ISO Country and Language Codes: The Definitive Guide
To streamline global communication, the International Organization for Standardization (ISO) has standardized nomenclature for classifying languages. That’s how ISO country and language codes came about.
Whether you create a multilingual website or localize your app, you’ll likely encounter ISO codes. But which ones should you use?
Two-letter ISO 639-1 language codes or more granular three-letter ISO 639-3 codes? Or maybe it’s best to forgo language codes and opt for ISO 3166 country codes instead?
This definitive guide will break down the differences between ISO country codes and ISO language codes to help you choose the right ones for your project.
What are ISO 639 language codes?
ISO 639 codes are unique abbreviations used to declare languages of web pages, apps, and software.
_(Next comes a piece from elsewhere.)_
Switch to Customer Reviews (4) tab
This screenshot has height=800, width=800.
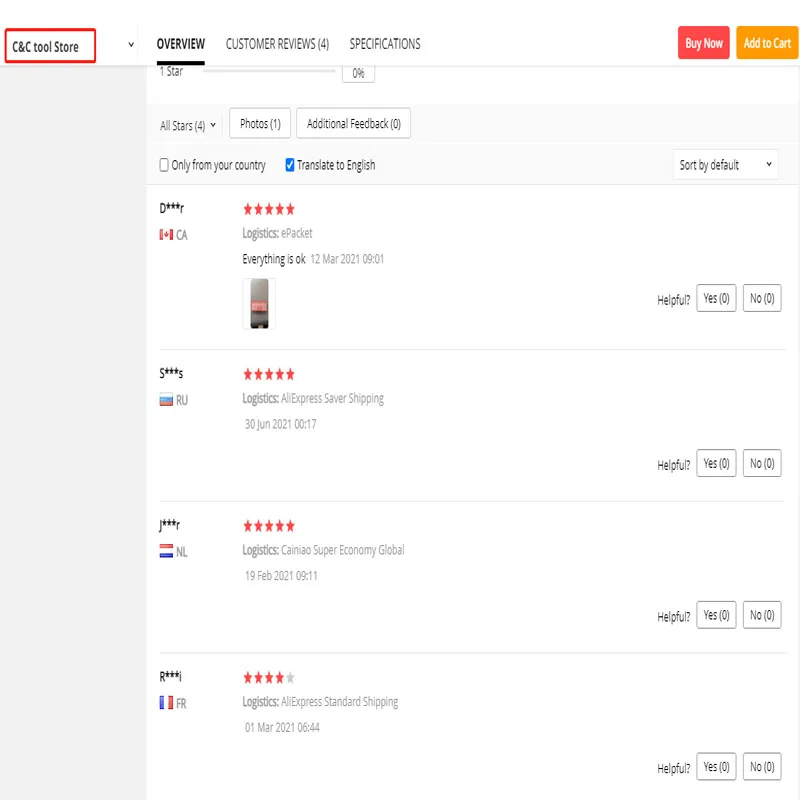(277, 44)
These two- or three-letter codes help identify and display language-specific content for the user.
💡Example: A two-letter ISO 639-1 code for English is en and a three-letter ISO 639-2 code for English is eng. The same basic pattern holds for other languages.
Language codes vs country codes vs locale codes
Before we move any further, let’s unpack the difference between language codes, country codes, and their combination known as locale codes.
Language codes
Want to show localized (translated) content to your Spanish-speaking or French-speaking visitors?
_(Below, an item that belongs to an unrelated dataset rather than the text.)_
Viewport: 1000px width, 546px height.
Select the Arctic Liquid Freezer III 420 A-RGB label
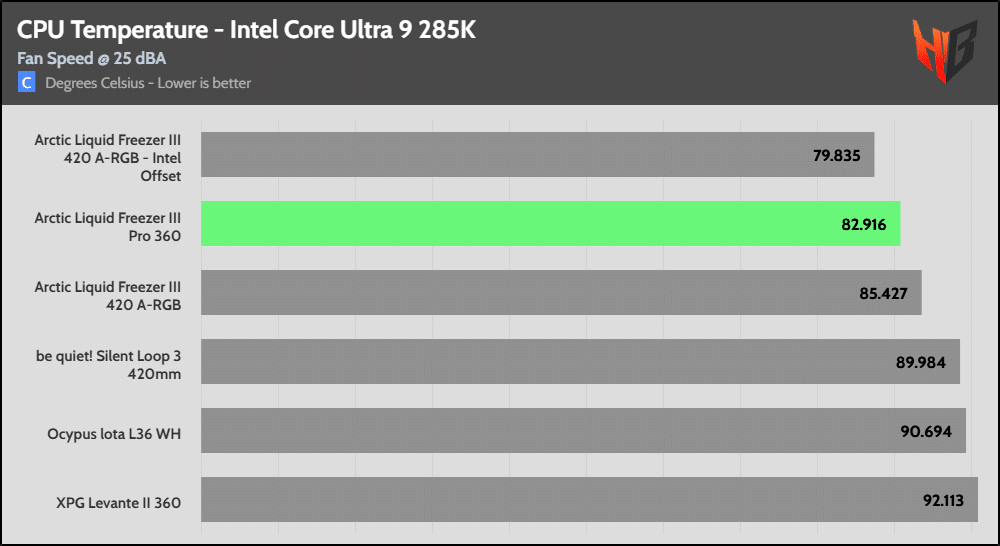108,295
Use the language codes: es or fr.
Country codes
Want to show prices specific to Canada or the United States?
Use the country codes: CA or US.
Locale codes (identifiers) [BCP 47]
Want to deliver both country- and language-specific content to your French-speaking visitors in France and Canada?
Use the locale identifiers that combine country and language codes: fr-FR and fr-CA.
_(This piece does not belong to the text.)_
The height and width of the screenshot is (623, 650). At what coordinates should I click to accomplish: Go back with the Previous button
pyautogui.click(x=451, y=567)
Types of ISO 639 language codes
ISO 639 is a family of standards that has been augmented several times to cover all known languages.
Currently in use are four ISO 639 code sets:
- ISO 639-1
- ISO 639-2
- ISO 639-3
- ISO 639-5.
Let’s break them down:
ISO 639-1
ISO 639-1 defines two-letter codes.
💡Example: ar for Arabic
ISO 639-1 covers 184 languages and is used in web localization, where two-letter coding is sufficient. Although ISO 639-1 codes are not case-sensitive, the are commonly used in lower case.
ISO 639-2
ISO 639-2 defines three-letter codes for a wider range of languages than ISO 639-1.
💡Example: fre (or fra) for French.
ISO 639-2 covers 487 languages and is used in library cataloging and media metadata, where more granularity is required.
ISO 639-3
ISO 639-3 also defines three-letter codes, expanding on ISO 639-2 to include nearly all known languages.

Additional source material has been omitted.